Skip to main content
The cases= argument on @eval lets you generate multiple evaluations from one function.

Basic Usage

from ezvals import eval, EvalContext

@eval(
    dataset="math",
    cases=[
        {"input": {"a": 2, "b": 3}, "reference": 5},
        {"input": {"a": 10, "b": 20}, "reference": 30},
        {"input": {"a": 0, "b": 0}, "reference": 0},
    ],
)
def test_addition(ctx: EvalContext):
    result = ctx.input["a"] + ctx.input["b"]
    ctx.output = result
    assert result == ctx.reference, f"Expected {ctx.reference}, got {result}"
This generates three evaluations with numeric IDs:
  • test_addition[0]
  • test_addition[1]
  • test_addition[2]
Without custom IDs, test variants are numbered sequentially. Provide IDs for readable names.

Case Shape

cases must be a list of dicts.
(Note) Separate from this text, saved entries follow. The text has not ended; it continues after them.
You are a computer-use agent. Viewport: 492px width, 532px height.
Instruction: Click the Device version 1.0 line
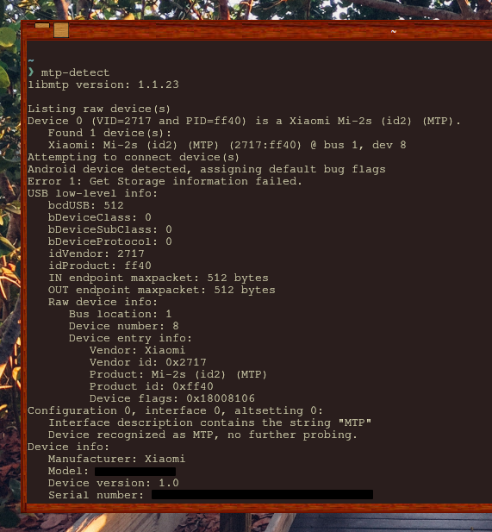pyautogui.click(x=113, y=483)
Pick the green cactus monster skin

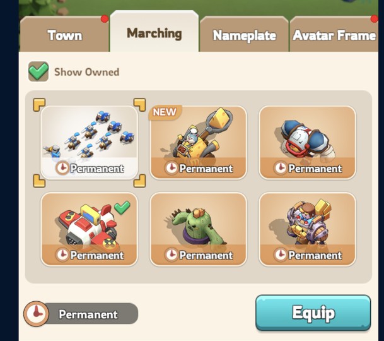(198, 229)
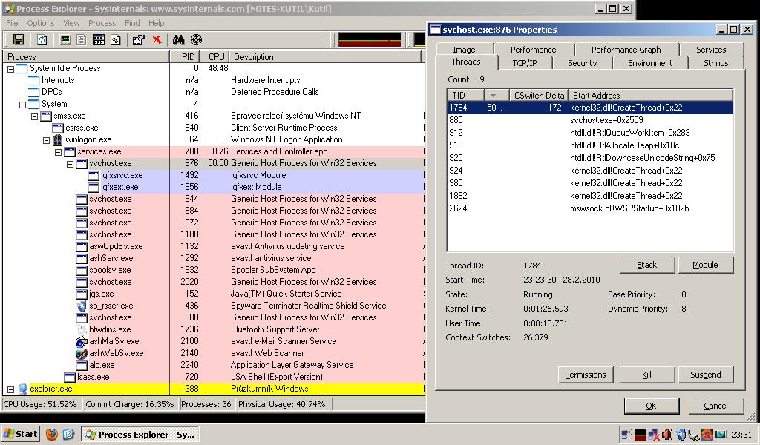Click the Refresh Now toolbar icon

42,40
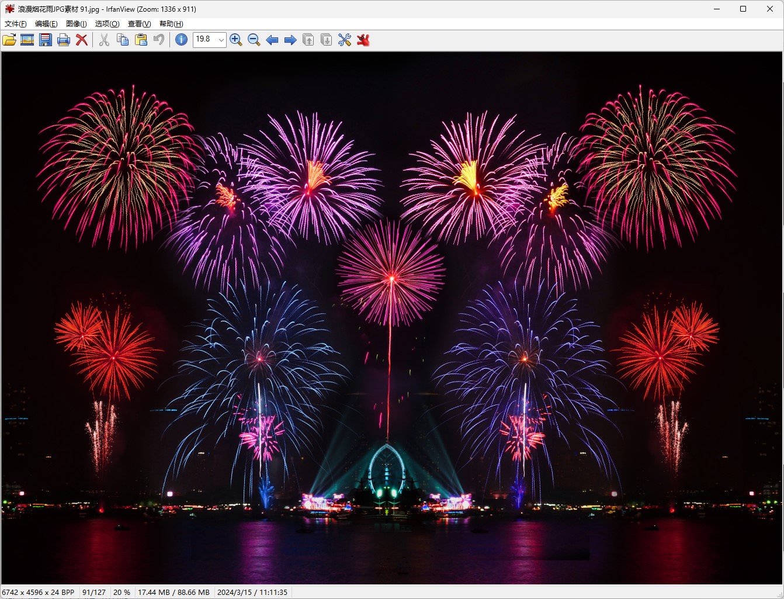This screenshot has height=599, width=784.
Task: Zoom out with magnifier minus icon
Action: [x=254, y=40]
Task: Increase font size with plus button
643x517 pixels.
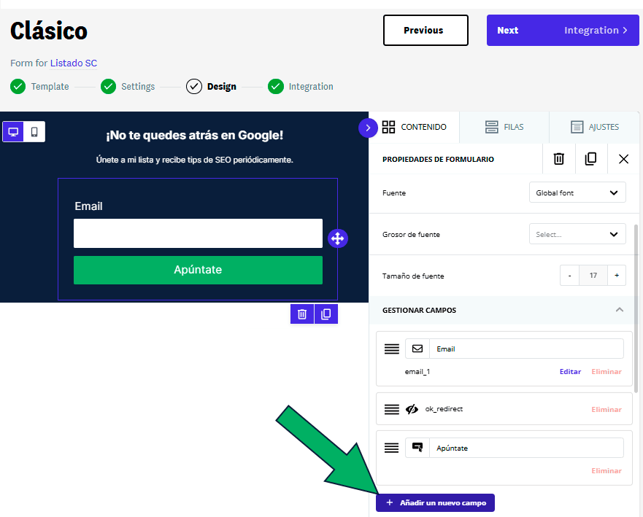Action: pos(616,276)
Each dict can override any @eval argument plus an id:
@eval(
    dataset="sentiment",
    labels=["prod"],
    cases=[
        {"id": "pos", "input": "I love this!", "reference": "positive"},
        {"id": "neg", "input": "Terrible!", "reference": "negative", "labels": ["edge"]},
    ],
)
def test_sentiment(ctx: EvalContext):
    ctx.output = analyze_sentiment(ctx.input)
    assert ctx.output == ctx.reference

Per-Case Overrides

Case dicts can override:
  • input, reference, metadata, dataset, labels, default_score_key
  • timeout, target, evaluators
  • id (for naming)
Rules:
  • If a key is omitted, the decorator default is used.
  • If a key is present with None, it clears the default.
  • labels merge with the default (duplicates removed); labels: None clears.
  • metadata merges (case wins).

Custom IDs

@eval(cases=[
    {"id": "low", "input": 0.2},
    {"id": "mid", "input": 0.5},
    {"id": "high", "input": 0.8},
])
def test_thresholds(ctx: EvalContext):
    ...
Generates:
  • test_thresholds[low]
  • test_thresholds[mid]
  • test_thresholds[high]

Explicit Grids

You can build explicit grids using list comprehensions:
MODEL_CASES = [
    {"input": {"model": m, "temperature": t}}
    for m in ["gpt-4", "gpt-3.5"]
    for t in [0.0, 0.7, 1.0]
]

@eval(dataset="models", cases=MODEL_CASES)
def test_model_grid(ctx: EvalContext):
    ctx.output = run_model(ctx.input["model"], ctx.input["temperature"])
    assert ctx.output is not None

Running Specific Variants

# Run all variants
ezvals run evals.py::test_math

# Run specific variant
ezvals run evals.py::test_math[low]